**PASSAGE**
An outdoor observation deck, named At the Top, opened on 5 January 2010 on the 124th floor, at 452 m. It opened the 148th floor SKY level at 555 m, giving it the highest observation deck in the world on 15 October 2014. However, in June 2016 the Shanghai Tower opened with an observation deck at a height of 561 metres, thus taking the title of the world's highest observation deck. Subsequently, the Burj Khalifa reclaimed the record on February 18, 2019, when it opened The Lounge observatory at 585 m, which is also the highest lounge in the world.

The Burj Khalifa's 124th floor observation deck also features a so-called electronic telescope, an augmented reality device developed by Gsmprjct° of Montréal, which allows visitors to view the surrounding landscape in real-time, and to view previously saved images such as those taken at different times of day or under different weather conditions. To reduce the daily rush of sightseers, management allows visitors to purchase tickets in advance for a specific date and time, at a 75% discount on tickets purchased on the spot.

On 8 February 2010, the observation deck was closed to the public for two months after power-supply problems caused an elevator to become stuck between floors, trapping a group of tourists for 45 minutes.

When the tide is low and visibility is high, people can see the shores of Iran (which is around 153 km away) from the top of the skyscraper.

=== Park ===

Burj Khalifa is surrounded by an 11 ha park designed by landscape architects SWA Group. Like the tower, the park's design was based on the flower of the Hymenocallis, a desert plant. At the centre of the park is the water room, which is a series of pools and water jet fountains. Benches and signs incorporate images of Burj Khalifa and the Hymenocallis flower.

The plants are watered by water collected from the building's cooling system. The system provides 68000000 L annually. WET Enterprises, who also developed the Dubai Fountain, developed the park's six water features.

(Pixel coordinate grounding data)
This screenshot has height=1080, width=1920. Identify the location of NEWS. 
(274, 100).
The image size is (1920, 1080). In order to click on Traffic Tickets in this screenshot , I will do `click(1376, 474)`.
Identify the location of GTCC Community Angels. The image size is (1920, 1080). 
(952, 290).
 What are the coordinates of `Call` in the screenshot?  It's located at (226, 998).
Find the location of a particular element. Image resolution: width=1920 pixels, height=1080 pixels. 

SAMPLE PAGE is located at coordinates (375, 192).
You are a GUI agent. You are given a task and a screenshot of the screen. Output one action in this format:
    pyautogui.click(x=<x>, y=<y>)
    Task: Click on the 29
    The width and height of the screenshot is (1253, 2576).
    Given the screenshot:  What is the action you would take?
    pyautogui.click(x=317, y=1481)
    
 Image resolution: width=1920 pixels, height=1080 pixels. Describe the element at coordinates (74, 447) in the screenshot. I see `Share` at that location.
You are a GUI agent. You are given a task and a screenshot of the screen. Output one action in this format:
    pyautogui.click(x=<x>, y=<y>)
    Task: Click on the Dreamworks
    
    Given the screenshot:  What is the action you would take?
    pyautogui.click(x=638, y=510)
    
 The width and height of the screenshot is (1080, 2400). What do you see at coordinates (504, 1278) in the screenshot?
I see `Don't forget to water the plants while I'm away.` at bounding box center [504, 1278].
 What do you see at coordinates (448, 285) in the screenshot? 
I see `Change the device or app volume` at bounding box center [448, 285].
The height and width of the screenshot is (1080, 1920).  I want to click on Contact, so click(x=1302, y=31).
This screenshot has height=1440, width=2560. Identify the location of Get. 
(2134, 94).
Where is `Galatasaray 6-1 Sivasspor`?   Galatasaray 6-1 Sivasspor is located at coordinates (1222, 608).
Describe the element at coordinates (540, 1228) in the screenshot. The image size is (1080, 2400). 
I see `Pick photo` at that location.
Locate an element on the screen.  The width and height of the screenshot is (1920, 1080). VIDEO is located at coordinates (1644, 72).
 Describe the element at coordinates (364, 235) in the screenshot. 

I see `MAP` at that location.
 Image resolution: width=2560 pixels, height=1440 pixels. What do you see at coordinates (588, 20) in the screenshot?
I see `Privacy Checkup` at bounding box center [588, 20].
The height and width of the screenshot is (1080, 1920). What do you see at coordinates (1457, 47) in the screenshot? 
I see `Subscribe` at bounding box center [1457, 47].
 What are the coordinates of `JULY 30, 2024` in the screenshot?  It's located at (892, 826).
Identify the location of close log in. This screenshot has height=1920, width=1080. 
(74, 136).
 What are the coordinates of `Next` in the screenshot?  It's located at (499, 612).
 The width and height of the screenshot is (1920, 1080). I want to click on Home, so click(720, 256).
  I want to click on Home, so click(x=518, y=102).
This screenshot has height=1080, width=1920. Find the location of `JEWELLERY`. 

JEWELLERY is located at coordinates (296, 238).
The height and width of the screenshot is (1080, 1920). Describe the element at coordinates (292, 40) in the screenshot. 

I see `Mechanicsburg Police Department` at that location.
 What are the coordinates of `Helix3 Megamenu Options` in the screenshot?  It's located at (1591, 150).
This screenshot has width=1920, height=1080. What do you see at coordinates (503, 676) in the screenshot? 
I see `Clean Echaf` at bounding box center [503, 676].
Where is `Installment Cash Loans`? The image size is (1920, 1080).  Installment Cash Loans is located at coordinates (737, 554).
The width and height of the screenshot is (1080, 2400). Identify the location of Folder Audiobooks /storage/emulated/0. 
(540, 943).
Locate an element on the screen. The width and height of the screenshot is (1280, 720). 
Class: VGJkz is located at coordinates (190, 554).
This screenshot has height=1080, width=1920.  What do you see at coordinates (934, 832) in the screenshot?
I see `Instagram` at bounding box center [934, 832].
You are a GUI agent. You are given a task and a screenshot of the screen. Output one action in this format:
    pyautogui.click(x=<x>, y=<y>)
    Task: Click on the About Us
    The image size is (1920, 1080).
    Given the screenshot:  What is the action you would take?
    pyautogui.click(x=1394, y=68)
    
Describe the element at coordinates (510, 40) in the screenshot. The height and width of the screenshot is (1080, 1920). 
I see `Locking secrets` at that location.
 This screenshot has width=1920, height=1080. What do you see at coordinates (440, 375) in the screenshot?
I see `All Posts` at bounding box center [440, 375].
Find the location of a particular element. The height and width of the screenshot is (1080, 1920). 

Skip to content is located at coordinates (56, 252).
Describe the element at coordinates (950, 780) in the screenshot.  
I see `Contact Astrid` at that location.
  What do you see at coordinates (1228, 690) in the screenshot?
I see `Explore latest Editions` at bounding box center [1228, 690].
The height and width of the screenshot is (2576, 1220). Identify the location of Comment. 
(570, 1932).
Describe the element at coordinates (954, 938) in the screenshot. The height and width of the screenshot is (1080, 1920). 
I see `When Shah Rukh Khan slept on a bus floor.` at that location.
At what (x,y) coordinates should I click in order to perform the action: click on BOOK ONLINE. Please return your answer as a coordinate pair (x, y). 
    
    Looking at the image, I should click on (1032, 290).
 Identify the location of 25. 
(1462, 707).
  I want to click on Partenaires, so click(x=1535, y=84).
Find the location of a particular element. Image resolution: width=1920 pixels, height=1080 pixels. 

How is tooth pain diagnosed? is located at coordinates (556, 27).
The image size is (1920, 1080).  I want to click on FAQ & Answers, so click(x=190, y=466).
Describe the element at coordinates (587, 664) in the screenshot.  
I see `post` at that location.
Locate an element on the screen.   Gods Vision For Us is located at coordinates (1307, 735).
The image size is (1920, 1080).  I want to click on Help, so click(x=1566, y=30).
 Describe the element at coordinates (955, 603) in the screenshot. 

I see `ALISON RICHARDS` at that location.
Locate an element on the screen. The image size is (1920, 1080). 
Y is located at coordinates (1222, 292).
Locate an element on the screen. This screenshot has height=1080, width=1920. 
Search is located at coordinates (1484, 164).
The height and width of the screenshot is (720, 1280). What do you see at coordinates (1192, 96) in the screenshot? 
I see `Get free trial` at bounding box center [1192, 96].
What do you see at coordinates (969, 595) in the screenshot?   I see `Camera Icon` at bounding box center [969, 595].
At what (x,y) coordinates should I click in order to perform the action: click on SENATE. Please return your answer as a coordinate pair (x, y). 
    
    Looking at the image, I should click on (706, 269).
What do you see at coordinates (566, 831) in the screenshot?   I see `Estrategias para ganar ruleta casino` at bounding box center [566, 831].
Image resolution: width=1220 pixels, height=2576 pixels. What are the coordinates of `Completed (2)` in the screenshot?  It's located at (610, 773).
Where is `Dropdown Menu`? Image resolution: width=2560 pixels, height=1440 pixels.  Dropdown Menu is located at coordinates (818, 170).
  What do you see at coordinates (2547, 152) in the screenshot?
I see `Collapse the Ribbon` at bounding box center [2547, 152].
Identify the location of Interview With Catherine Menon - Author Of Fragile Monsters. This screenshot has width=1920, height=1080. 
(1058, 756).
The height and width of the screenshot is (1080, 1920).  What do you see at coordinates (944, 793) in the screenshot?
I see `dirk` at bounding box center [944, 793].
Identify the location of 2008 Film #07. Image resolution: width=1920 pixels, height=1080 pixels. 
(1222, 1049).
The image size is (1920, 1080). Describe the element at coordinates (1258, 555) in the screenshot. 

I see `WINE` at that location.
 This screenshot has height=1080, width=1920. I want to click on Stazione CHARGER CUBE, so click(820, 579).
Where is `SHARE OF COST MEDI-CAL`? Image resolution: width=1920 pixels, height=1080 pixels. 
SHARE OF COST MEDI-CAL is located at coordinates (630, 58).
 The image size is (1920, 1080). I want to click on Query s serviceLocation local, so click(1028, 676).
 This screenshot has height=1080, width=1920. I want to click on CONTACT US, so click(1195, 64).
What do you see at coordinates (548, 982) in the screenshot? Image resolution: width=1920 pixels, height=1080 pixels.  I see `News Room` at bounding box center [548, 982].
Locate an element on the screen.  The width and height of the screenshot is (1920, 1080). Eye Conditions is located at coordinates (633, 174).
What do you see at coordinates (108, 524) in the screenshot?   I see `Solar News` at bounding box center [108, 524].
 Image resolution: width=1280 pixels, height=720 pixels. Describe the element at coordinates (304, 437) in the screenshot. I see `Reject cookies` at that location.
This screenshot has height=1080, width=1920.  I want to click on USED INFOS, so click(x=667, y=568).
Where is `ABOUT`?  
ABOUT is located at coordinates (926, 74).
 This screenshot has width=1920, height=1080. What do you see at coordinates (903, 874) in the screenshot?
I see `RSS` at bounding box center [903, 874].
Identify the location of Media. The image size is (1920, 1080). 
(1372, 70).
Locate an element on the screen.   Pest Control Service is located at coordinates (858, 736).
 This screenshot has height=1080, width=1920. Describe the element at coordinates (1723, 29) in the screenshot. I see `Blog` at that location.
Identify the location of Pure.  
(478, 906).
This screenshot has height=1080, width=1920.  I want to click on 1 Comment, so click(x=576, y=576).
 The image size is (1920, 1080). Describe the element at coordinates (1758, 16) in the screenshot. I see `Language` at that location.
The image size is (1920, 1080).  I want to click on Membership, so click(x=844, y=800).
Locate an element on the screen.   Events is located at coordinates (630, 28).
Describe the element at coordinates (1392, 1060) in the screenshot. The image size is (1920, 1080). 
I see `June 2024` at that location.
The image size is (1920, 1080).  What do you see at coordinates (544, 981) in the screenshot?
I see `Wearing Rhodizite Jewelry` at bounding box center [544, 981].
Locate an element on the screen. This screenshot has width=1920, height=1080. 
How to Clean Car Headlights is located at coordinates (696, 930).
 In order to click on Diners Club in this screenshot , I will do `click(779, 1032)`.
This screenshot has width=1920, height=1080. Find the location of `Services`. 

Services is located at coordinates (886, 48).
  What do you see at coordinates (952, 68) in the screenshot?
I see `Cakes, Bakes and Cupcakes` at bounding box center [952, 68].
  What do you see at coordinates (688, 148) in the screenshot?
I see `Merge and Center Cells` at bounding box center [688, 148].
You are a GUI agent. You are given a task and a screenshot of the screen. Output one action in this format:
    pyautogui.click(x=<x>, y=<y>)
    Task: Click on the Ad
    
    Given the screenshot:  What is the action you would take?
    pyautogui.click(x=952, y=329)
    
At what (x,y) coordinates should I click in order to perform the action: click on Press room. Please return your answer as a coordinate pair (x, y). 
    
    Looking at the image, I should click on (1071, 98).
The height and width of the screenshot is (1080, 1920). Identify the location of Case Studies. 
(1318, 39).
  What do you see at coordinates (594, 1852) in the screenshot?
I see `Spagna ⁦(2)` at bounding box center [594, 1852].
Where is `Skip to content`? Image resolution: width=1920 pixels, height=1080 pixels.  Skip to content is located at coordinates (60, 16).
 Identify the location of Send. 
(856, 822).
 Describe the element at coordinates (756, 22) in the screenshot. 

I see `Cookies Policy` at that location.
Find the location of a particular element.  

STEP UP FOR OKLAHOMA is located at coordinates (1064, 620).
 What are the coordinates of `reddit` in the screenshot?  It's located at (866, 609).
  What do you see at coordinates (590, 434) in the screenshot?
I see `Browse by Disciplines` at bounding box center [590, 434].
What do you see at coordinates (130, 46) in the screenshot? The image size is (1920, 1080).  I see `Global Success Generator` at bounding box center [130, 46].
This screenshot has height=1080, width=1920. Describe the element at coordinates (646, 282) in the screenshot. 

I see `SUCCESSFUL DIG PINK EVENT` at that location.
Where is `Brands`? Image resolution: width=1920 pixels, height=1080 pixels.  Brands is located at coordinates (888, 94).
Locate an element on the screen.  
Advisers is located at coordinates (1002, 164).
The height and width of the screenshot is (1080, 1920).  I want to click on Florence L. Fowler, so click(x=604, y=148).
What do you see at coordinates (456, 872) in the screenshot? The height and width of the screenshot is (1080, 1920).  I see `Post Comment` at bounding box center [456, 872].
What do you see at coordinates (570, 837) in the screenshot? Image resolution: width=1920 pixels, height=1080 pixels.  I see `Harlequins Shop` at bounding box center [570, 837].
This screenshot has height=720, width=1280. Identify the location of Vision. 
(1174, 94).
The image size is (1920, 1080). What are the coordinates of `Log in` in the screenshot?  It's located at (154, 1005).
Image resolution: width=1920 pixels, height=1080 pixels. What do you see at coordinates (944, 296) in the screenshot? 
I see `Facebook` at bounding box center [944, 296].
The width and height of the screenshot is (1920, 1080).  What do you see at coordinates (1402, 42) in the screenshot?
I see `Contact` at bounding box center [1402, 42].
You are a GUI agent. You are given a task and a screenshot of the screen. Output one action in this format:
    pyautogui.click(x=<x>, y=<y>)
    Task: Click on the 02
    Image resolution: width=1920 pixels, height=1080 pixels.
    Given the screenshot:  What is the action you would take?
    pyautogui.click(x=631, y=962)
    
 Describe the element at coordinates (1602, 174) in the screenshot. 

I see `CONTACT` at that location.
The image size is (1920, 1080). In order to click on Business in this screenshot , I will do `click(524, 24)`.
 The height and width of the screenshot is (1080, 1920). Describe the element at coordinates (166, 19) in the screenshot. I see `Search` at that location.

**WORK ORDER A**
Rewrite the paragraph of the Burj Khalifa passage that begins "Burj Khalifa is surrounded by" as a bulleted list that keeps its main facts.
**WORK ORDER B**
List every company named in the Burj Khalifa passage, along with what each one developed or designed.
**WORK ORDER C**
According to the Burj Khalifa passage, how long were tourists trapped when an elevator became stuck between floors?

**ANSWER BOX A**
- The Burj Khalifa is surrounded by an 11 ha park designed by SWA Group.
- Like the tower, the park's design is based on the flower of the Hymenocallis, a desert plant.
- The water room is at the center of the park. It is a series of pools and water jet fountains.
- Benches and signs include images of the Burj Khalifa and the Hymenocallis flower.

**ANSWER BOX B**
- Gsmprjct° of Montréal developed the electronic telescope, an augmented reality device.
- SWA Group designed the park.
- WET Enterprises developed the park's six water features and also the Dubai Fountain.

**ANSWER BOX C**
45 minutes.